Faced with the situation, Santa Fe was forced to decrease consumption while trying to find a way to increase the supply. First, unwilling to place any limits on new construction, the city enacted rules and penalties designed to compel existing residents to use less water. To set an example, the city let its parks die, destroying untold thousands of dollars of public property -- the landscaping that had been paid for and maintained over the years with taxes. Meanwhile, with every drop of Santa Fe River water impounded in the Upper Canyon reservoirs, the bosque began to die.
For a while, Santa Feans took pride in achieving one of the lowest per capita rates of water consumption in the West. But as their city grew drier and uglier, while the building boom continued unabated, many began to complain. Some were even demanding a construction moratorium.
To head off the threat, the Council enacted the retrofit program. A builder could have all the building permits it wanted as long as it agreed to replace enough old water-guzzling plumbing fixtures to "entirely offset" (as the ordinance stated) the amount of water the new houses would consume. In practice, the number of required retrofits never came close to equalling the demand created by the new construction. As more residences and whole new subdivisions continued to appear, the water situation only grew worse.
Enter the Buckman Diversion plan -- a $120 million project, years behind schedule, to take Santa Fe's allotment of San Juan-Chama water directly from the Rio Grande instead of the Buckman well field. This wouldn't actually result in more water -- the same number of acre-feet would simply be drawn from a different source. But at least this would reduce the unsustainable pumping that had been keeping the city barely afloat.
There was just one problem: If the city began taking all of its San Juan-Chama water from the river, there would be none left to trickle down and restore the aquifer -- returning the water it had been "borrowing" all these years.
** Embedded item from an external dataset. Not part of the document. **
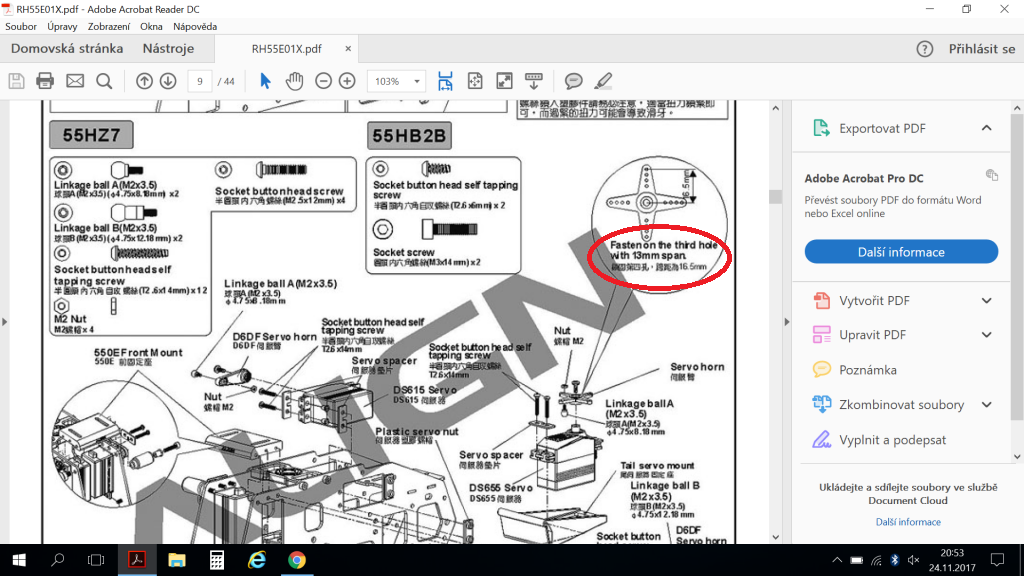
Task: Go to next page arrow
Action: [x=168, y=81]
So, just to break even, the city had to agree to lease water from the Jicarilla Apache reservation at a cost that could reach a quarter billion dollars over 50 years -- all just to maintain the shaky status quo.
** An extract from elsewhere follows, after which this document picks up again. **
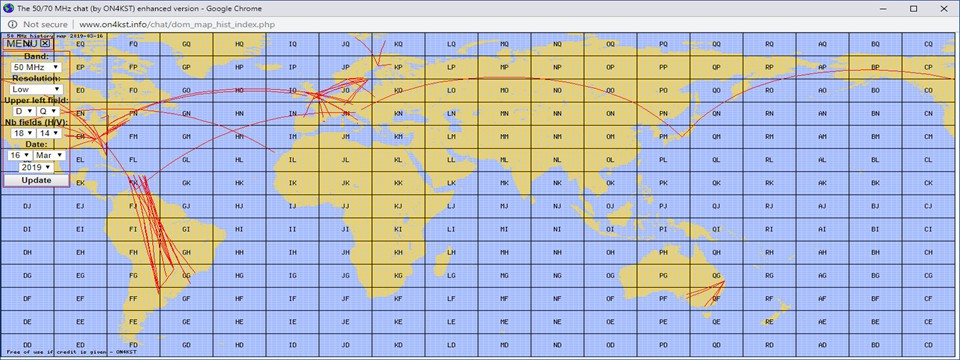Open the year dropdown showing 2019
960x360 pixels.
[x=36, y=167]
Meanwhile, it was business as usual for the real estate speculators. "Toilet brokers" went door to door offering free retrofits, then selling the credits to developers. South of town, in the county, Rancho Viejo began building what is projected to become a 10,600-acre city (half the size of present-day Santa Fe), stretching from Richards Avenue to join up with Eldorado.
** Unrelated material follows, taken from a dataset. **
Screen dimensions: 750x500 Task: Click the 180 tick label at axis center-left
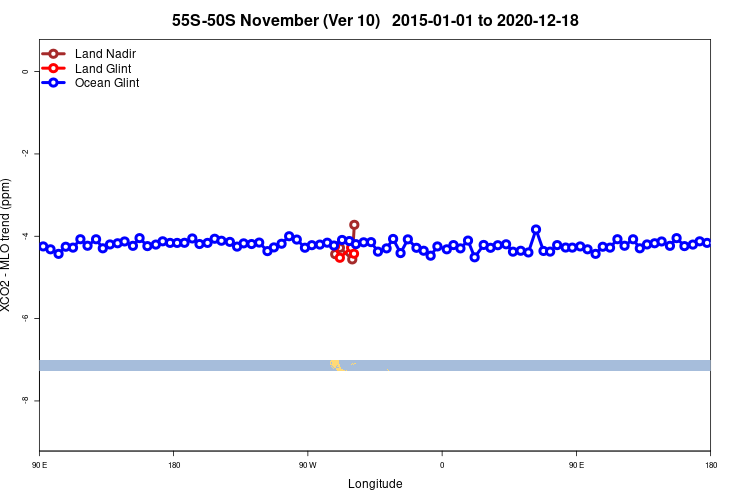tap(174, 465)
Something had to give. Santa Fe had to either find a way to control its growth, or bring in a lot more water. And so it began casting its eyes to the north . . .
November 24, 2004
7. The Woman at Otowi Gauge
One of the classics of New Mexico literature, Peggy Pond Church's The House at Otowi Bridge, tells the story of Edith Warner, a frail, introspective young Easterner who came to live where the road to Los Alamos, now New Mexico Highway 502, crosses the Rio Grande at San Ildefonso Pueblo.
In those days the Chili Line (spelled in the original Texan) ran north from Santa Fe along the east side of the river bank. It passed the settlement of Buckman, headquarters for a lumber operation that clear-cut Ponderosas from the Pajarito plateau. From there the train continued to Otowi Crossing on its way to Española and finally Antonito, Colorado. One of Miss Warner's jobs was to drop off and retrieve the mail bags. (More famously she ran a tea house whose guests included such illustrious Manhattan Project scientists as Robert Oppenheimer and Niels Bohr.)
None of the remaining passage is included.